Blockwise SFT: Targeted Fine-Tuning

Updated 23 March 2026

Blockwise SFT is a method that restricts parameter updates to specific blocks, such as attention heads or transformer layers, for targeted adaptation.
It enhances data and compute efficiency while reducing overfitting by focusing updates on task-relevant components of large pre-trained models.
Empirical results across language, vision, and diffusion models demonstrate faster convergence and improved stability compared to full-model fine-tuning.

Blockwise Supervised Fine-Tuning (SFT) refers to a family of methodologies in which parameter adaptation in large pre-trained neural networks is restricted to a well-defined subset, or “block,” of model components. By constraining which network segments are updated—using blocks delineated as attention heads, transformer layers, neuron rows, or response token regions—blockwise SFT frameworks increase data efficiency, boost stability, reduce memory and compute requirements, and often provide superior generalization with limited labeled data compared to full-model fine-tuning. Techniques across diverse modalities and architectures—including transformers for language, vision, sparse models, and diffusion LMs—have converged on the utility of blockwise SFT for targeted adaptation, pruning-aware optimization, and training-inference alignment.

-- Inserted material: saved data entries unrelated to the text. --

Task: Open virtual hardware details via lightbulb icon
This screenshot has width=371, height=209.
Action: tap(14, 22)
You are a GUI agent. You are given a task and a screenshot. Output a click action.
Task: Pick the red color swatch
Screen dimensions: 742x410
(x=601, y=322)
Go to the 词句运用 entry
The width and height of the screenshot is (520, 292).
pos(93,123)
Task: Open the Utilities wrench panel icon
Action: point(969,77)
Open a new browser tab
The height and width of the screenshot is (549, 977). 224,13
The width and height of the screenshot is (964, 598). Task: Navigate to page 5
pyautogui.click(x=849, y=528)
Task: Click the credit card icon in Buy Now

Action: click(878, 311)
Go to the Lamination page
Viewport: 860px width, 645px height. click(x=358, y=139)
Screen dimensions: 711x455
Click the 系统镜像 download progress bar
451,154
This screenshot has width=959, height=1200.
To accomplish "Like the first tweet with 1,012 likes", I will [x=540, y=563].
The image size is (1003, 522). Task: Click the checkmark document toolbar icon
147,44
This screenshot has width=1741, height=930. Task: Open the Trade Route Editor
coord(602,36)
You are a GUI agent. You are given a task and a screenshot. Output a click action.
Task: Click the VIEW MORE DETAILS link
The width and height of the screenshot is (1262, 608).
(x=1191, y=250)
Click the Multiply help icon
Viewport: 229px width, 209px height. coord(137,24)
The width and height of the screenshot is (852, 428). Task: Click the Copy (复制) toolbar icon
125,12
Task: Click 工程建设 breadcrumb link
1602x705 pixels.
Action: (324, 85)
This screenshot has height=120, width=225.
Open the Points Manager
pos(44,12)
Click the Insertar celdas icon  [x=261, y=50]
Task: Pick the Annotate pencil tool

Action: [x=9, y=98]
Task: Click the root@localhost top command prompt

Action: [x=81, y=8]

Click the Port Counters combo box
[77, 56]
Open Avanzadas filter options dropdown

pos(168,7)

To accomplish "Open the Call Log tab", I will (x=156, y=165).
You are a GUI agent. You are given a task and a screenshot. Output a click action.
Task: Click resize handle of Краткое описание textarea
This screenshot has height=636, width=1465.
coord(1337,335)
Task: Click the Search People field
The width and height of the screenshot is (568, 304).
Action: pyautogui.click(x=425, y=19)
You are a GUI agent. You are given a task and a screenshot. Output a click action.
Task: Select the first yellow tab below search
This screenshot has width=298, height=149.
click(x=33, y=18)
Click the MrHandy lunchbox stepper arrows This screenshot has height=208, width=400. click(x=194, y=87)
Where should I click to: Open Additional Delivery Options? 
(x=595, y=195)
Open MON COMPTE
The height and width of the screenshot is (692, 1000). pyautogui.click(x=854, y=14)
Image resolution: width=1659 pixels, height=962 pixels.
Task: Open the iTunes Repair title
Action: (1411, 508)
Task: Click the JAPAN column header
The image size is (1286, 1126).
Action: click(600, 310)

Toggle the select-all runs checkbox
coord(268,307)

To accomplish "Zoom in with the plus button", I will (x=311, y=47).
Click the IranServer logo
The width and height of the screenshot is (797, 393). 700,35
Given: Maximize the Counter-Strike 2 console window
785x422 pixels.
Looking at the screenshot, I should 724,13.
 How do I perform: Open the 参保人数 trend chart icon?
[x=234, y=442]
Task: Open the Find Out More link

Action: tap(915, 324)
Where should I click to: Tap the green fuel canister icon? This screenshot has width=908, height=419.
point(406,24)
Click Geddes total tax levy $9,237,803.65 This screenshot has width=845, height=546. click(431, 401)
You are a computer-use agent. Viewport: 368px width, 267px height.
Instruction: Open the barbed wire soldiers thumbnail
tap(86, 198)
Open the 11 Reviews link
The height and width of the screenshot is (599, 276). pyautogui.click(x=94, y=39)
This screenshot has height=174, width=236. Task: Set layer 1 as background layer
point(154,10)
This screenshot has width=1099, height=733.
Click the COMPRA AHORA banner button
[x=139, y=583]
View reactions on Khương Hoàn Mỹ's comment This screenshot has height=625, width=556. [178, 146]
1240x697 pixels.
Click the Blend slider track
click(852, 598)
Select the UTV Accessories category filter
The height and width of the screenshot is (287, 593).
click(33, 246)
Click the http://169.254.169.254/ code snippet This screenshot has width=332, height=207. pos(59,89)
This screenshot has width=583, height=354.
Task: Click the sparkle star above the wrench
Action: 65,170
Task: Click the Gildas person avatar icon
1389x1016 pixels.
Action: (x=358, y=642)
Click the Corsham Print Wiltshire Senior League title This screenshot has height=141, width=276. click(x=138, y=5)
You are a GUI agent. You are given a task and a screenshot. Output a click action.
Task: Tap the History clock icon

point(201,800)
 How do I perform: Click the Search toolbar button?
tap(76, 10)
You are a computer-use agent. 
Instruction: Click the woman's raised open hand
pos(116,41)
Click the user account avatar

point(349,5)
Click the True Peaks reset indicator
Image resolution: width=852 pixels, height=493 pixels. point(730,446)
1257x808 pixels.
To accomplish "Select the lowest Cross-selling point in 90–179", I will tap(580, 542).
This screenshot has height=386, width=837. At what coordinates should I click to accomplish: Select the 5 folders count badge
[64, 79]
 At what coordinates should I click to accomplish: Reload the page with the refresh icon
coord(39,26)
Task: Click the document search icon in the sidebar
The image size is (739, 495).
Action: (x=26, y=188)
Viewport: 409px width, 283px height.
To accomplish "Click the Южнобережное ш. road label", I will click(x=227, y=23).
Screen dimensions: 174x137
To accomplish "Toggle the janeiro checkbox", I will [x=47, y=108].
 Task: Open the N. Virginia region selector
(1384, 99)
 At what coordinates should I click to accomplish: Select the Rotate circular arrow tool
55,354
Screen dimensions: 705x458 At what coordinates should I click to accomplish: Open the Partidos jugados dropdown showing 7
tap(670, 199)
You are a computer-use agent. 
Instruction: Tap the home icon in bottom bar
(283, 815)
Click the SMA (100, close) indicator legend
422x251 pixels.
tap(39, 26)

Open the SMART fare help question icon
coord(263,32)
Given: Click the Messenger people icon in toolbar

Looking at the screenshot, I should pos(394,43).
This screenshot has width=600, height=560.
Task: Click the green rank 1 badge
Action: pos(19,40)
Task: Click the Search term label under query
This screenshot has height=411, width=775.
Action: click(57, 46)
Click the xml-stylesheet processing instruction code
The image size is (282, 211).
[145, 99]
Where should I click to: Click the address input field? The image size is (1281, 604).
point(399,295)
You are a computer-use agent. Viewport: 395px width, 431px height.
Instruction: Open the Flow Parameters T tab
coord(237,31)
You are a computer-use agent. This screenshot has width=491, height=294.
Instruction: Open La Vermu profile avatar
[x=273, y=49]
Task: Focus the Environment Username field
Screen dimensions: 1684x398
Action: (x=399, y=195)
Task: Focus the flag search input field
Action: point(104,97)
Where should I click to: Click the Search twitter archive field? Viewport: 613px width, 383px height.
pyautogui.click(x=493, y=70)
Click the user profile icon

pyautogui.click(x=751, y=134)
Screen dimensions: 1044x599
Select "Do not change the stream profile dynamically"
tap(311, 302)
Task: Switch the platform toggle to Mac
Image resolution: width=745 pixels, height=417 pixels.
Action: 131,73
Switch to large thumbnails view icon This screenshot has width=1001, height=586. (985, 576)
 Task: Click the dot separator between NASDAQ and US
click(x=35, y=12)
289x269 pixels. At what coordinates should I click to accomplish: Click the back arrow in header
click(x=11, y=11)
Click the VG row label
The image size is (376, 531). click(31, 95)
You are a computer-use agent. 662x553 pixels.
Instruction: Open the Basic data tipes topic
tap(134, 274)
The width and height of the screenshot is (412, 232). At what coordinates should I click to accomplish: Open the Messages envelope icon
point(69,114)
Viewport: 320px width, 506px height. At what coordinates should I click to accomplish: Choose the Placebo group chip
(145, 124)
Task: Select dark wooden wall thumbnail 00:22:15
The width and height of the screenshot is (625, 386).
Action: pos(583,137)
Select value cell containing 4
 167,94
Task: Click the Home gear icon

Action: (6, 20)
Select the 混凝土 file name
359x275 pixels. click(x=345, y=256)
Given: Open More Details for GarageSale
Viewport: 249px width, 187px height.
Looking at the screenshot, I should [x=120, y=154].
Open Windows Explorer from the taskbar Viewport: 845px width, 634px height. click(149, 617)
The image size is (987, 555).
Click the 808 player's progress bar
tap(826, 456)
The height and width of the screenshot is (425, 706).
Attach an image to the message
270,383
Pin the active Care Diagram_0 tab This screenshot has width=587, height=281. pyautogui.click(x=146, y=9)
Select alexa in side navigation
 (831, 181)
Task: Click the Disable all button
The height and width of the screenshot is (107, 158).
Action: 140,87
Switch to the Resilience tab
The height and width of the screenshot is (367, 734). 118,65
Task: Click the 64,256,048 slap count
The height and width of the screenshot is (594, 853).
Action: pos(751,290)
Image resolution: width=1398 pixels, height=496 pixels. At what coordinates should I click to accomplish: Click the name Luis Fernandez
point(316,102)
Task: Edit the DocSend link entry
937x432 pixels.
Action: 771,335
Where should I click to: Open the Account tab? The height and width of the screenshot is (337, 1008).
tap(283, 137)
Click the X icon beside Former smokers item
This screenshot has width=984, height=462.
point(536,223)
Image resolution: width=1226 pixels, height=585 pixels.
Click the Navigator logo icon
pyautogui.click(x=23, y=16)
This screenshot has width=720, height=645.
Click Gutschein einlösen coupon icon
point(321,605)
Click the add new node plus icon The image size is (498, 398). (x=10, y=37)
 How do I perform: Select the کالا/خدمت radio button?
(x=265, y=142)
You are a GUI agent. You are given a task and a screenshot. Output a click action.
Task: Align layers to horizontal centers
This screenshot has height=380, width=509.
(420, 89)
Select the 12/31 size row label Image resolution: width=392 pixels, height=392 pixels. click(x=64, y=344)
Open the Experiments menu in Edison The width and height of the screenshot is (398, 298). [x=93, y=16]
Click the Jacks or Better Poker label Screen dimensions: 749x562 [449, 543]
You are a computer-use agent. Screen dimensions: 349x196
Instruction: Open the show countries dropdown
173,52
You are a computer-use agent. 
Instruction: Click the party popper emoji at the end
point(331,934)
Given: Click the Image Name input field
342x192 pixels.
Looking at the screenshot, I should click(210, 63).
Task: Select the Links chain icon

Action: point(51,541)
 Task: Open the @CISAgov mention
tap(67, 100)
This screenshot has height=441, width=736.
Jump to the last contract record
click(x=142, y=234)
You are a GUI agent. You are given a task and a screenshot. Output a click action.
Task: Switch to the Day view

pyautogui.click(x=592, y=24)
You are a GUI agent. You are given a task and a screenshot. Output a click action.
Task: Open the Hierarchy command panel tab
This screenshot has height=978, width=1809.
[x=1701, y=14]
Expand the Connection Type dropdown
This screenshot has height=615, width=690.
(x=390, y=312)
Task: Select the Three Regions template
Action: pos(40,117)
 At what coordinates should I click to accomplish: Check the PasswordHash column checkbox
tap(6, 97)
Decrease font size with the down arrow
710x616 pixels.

1. Blockwise SFT in Parameter Subspace Selection

Blockwise SFT formalizes a restriction of parameter updates to a targeted subnetwork or block, with block granularity adapted to the network class:

Structural segmentation: In standard deep networks, blocks may correspond to contiguous groups of layers, identified by architectural separators (e.g., activation or pooling layers) or by sliding windows of fixed length (Barakat et al., 2023).
Head-level granularity: Transformer models naturally segment into attention heads; only a salient subset, often task-specific as determined by causality analysis, is updated during adaptation (Nur'aini et al., 13 Jan 2026).
Neuron-row blocks: For linear layers, each output neuron row constitutes a block. Structural pruning metrics rank these rows for downstream task importance, after which adaptation is restricted to the most relevant (Li et al., 17 Feb 2025).
Diffusion LMs: Blockwise tuning is interpreted temporally or sequentially over response token blocks, aligning training optimization to blockwise inference steps (Sun et al., 27 Aug 2025).

This block-oriented selection enables fine-grained trade-offs between plasticity and generalization, adjusting the degree of adaptation per task and data regime.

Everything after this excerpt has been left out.